Safaricom PLC, Kenya’s largest telco, has fully acquired M-PESA Holdings Co. Limited, consolidating control of its mobile money service and cash cow, M-PESA. 

Its buyback of M-PESA from Vodafone's subsidiary Vodacom highlights its growth as a mature, independent African entity in the global telecommunications arena. 

In April 2020, Safaricom and South Africa's Vodacom completed the acquisition of the ubiquitous mobile money platform from Britain's Vodafone.

Experts argue the new buyout, which was finalised on October 15, 2023, could mark a turning point in the company's push for profitability beyond its East African home turf.

Safaricom will now have sway over the major aspects of its mobile money service which was pioneered in Kenya but whose intellectual property it previously held with Vodacom.

It thus gives it full ownership of the intellectual property rights and patents of the mobile money platform which would be critical as it seeks a more continental expansion.

Safaricom is also expected to save millions of dollars in royalties paid to Vodacom thus preventing further blood-letting on its balance sheets after it encountered financial headwinds in its Ethiopian expansion.

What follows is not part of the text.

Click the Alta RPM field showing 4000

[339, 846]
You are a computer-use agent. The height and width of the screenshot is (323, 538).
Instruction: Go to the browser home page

Investor analyst Aly-Khan Satchu posits that the real catch for Safaricom is if it can easily access M-PESA deposits.

“The main issue here is whether Safaricom can more directly access the customer deposits that sit in M-PESA Holding. Since Safaricom embarked on its Ethiopian adventure, its cash flow has been crimped. Easier access and less intermediation would be a meaningful win”.

By acquiring M-PESA Holdings, Safaricom may be able to access the customer deposits that sit in M-PESA Holding and use them as a source of funding for its Ethiopian expansion. 

This would reduce Safaricom’s reliance on external financing and lower its borrowing costs. It would also give Safaricom more liquidity and flexibility to manage its cash flow.

Safaricom has been facing cash flow challenges since it embarked on its Ethiopian adventure in 2021. 

Safaricom’s net income for the 12 months through March was 62.3 billion shillings ($455.6 million), 10.6% lower than the previous year, due to the costs of rolling out operations in Ethiopia. That was its biggest drop in since 2011, according to data compiled by Bloomberg. 

But despite its full M-PESA ownership, however, accessing the customer deposits may not be as easy as it sounds. 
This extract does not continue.